The
Employment Fund in association with Helvetas Swiss Inter-cooperation Nepal is
planning to train 16,000 Nepalis in 2014.
The training
is expected to fulfill the growing demand for skilled youth labour force in country
to some extent, said the Fund, adding that every year around 450,000 youths
enter the labour market but are incapable of addressing the market needs because
around 90 per cent of them are unskilled. "The Fund will train and employ 12,000
marginalised youth, who are in dire need and develop 4,000 youth as
entrepreneurs, who can create employment later."
The Fund –
after a survey on market demand for skill – determined the required skills to
be provided to labour. It has selected 39 organisations across the country to provide
training for the current year. They are also responsible for the job placement
of trainees. The Fund also spends around Rs 50,000 per person in providing
training, it added.
In the first
phase of the programme, youths are provided with skills of their interest.
"They will work as a paid employee during the training period and later
establish their own business and generate employment for at least one another,"
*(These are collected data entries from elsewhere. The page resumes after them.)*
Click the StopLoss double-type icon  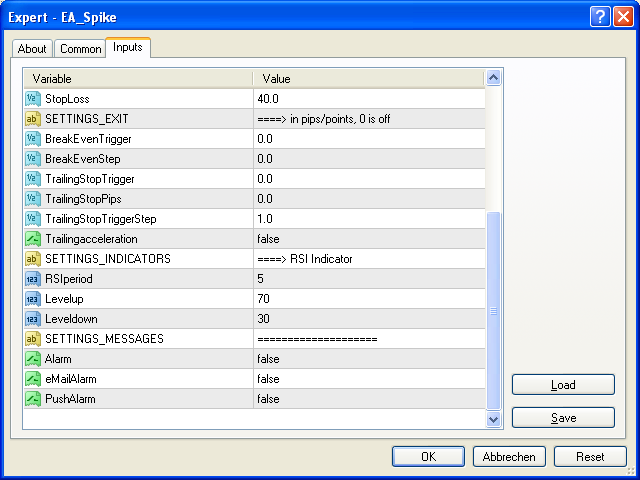32,99
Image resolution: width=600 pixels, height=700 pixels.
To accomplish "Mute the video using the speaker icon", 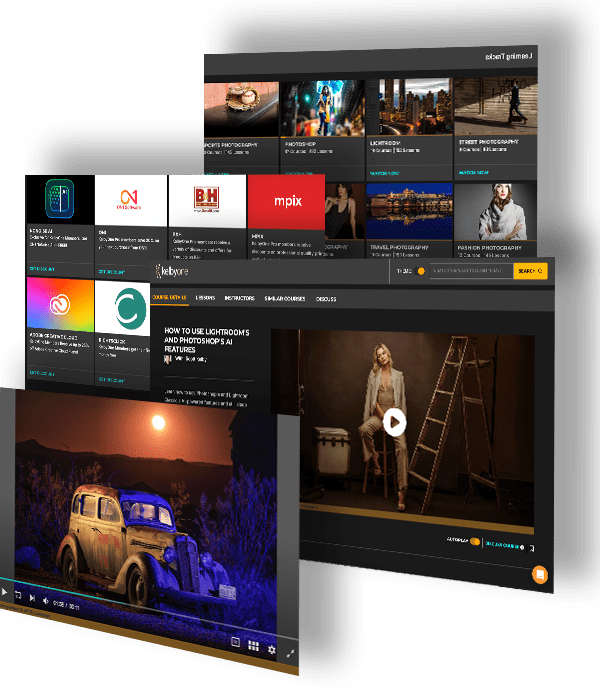I will click(x=44, y=603).
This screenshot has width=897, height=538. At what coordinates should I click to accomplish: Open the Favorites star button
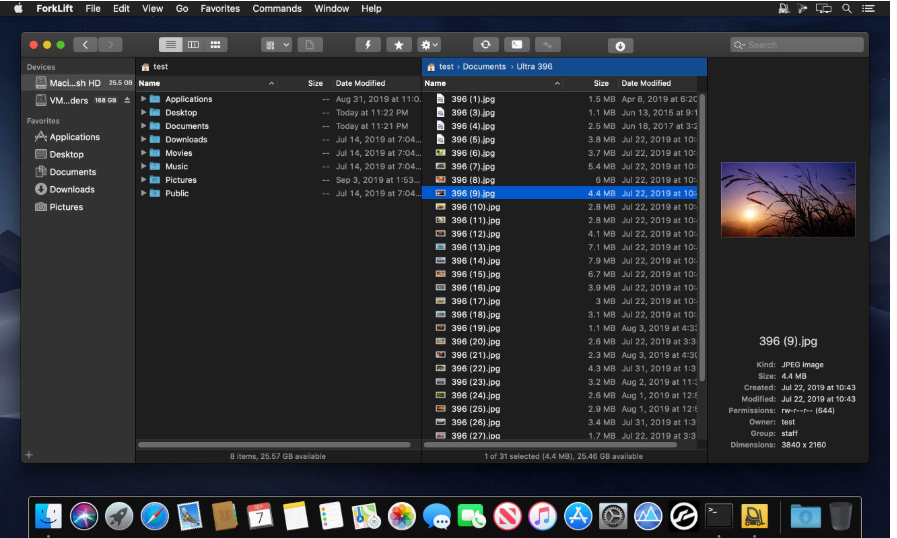(399, 45)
according to the Fund that aims at generating 4,000 employers this year under the
programme.
Likewise, the
second phase focuses on marginalised youths – who are in extreme condition –
including youths living with HIV, gender violence survivors, handicapped,
street children and orphans, prisoners and former prisoners, bonded labourers
and squatters. It plans to benefit 12,000 youth.
The Fund –
since its operation in 2008 – has been benefiting around 70,000 youths of the
country, out of which around 50,000 are in training related jobs, it claimed
but the unemployment is rising.
It has
provided 121 types of training till date, it said, reporting that on an average
they are earning around Rs 5,500 per month. "Labours who have been
employed for the past three years are earning Rs 10,000 on average."
Most of
those who have quit their jobs despite the training are women due to pregnancy,
low wage and family pressure, added the Fund that has categorised people earning
less than Rs 4,600 per month even after the training as underemployed.
"People
who earn around Rs 10,000 per month are not interested in foreign employment,"
according to team leader at the Employment Fund/Helvetas Swiss Inter-cooperation
Nepal Bal Ram Paudel.
Last year around
35 per cent – of the 17,000 trainees – were self-employed, he claimed.